Esa sustitución de los antiguos comercios y talleres por negocios orientados al turista o a rentas altas, conlleva la apertura de franquicias, cafeterías gourmet o restaurantes caros, tiendas de marcas globales, negocios turísticos (souvenirs, colivings, cadenas…) que pueden pagar alquileres mucho más altos, lo que eleva artificialmente el precio comercial de toda la zona, aumenta el coste de vida local, cambia el público objetivo del barrio y, como resultado, el comercio se ajusta a las preferencias del nuevo residente, no del vecino de siempre que se siente cada vez menos identificado con su entorno.

El cambio produce un efecto económico en cadena que dispara alquileres, ya que el goteo de cierres del comercio de proximidad es un síntoma y a la vez motor de la gentrificación. Seguidamente suben los alquileres a viviendas y locales, se encarece y dificulta el día a día (comprar, comer, tomar un café, etc.) y se produce una expulsión progresiva de habitantes originales junto a la homogeneización social (sube el nivel de renta promedio), ya que cada vez son más los vecinos con menos recursos que se ven obligados a marcharse.

Al final, ya sea por voluntad de la administración o por obcecación del sistema burocratizado, se produce la transformación del uso del espacio urbano con una lógica sencilla: sin comercio de barrio, el vecindario deja de funcionar como ecosistema local y pasa a funcionar como producto urbano con más viviendas turísticas, menos vivienda residencial; Más tránsito temporal, menos arraigo; Menos vida callejera real (la genuina) y más consumo puntual, que no quiere decir que se garantice un futuro brillante, sino más bien de silencio y despoblación.

Y esta ciudad tiene mucho de desarraigo y de ceguera con un crecimiento poblacional que se situaba en 75000 habitantes cuando se abrió la panadería y hoy la población quintuplica aquella cifra.
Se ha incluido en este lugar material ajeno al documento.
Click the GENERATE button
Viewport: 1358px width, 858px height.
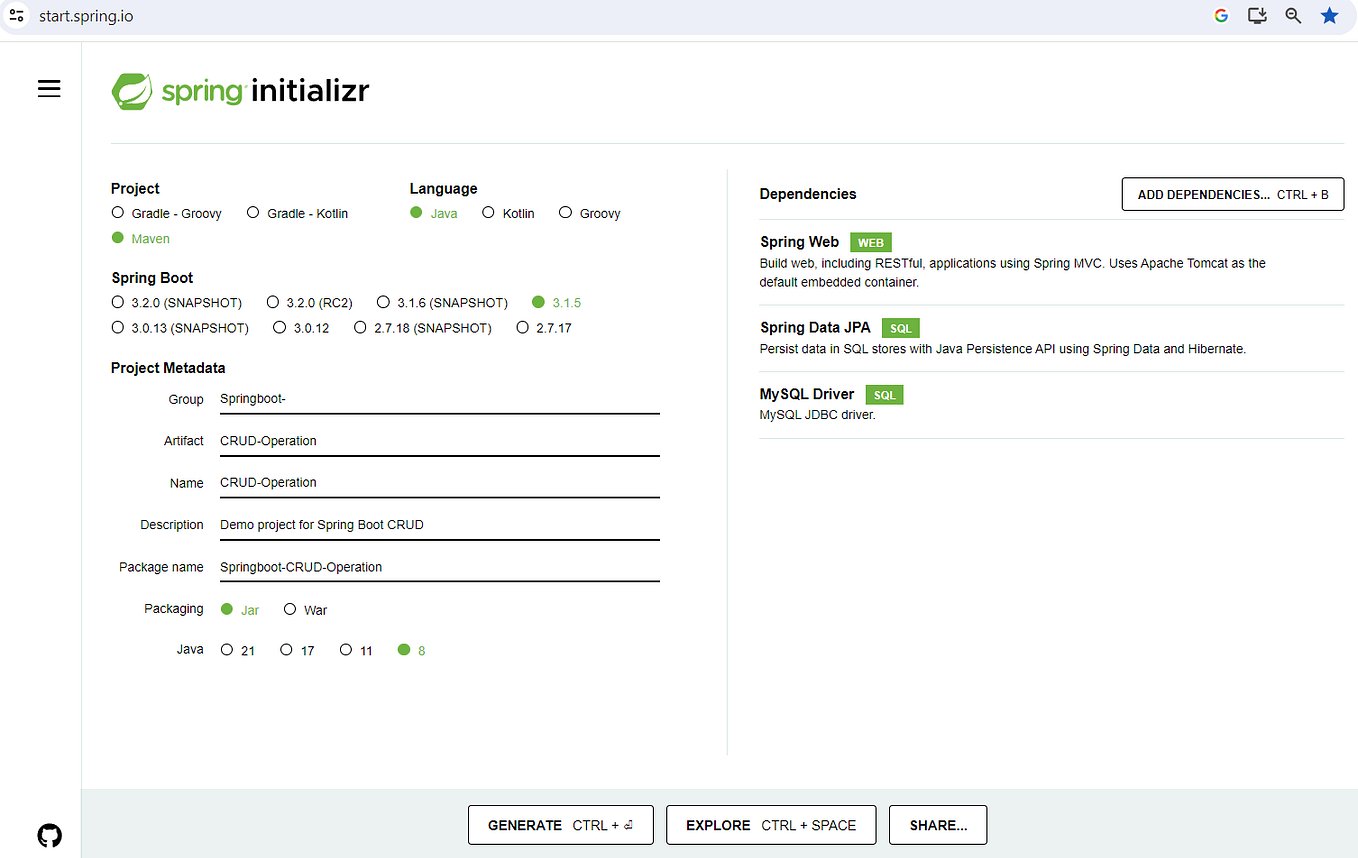coord(560,824)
El proceso se desmadró en el siglo pasado que acabó con su estampa de lugar apacible y hospitalario para convertirse en los 50 y hasta hace unas pocas décadas en la meca de la vida nocturna para que el péndulo tomara la dirección contraria con el cierre de locales de música en vivo, prohibición de terrazas, sentencias contra la celebración del Carnaval en sus espacios tradicionales (en los últimos años se va extendiendo el programa hasta hacerse insoportable, como en 2026 que -al parecer- se desarrollará entre enero, febrero y marzo) y es que cuando se abusa del territorio también se espanta al residente.
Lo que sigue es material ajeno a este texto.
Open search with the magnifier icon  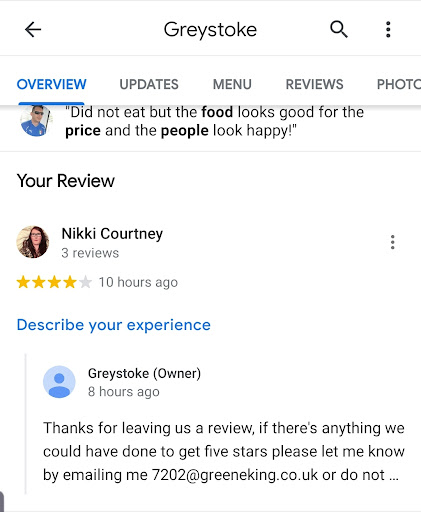tap(339, 29)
Aprovecho para poner otro ejemplo de esta semana sobre la falta de empatía de las administraciones con los productores locales. En Los Realejos (Tenerife) celebran el 70 aniversario de la unión de los dos municipios (Alto y Bajo) con diversos actos que han salido a concurso en un pliego que incluye la compra del vino, pero no de la D.O. Valle de La Orotava de la que forman parte 17 bodegas del municipio realejero. Tampoco de Tenerife o de otra isla del Archipiélago Canario. Probablemente saldrá más barato comprarlo de la Península, pero a la larga estas cosas hacen que se pierda el interés por lo local y el abandono de las actividades, las tradiciones y, en definitiva, la identidad.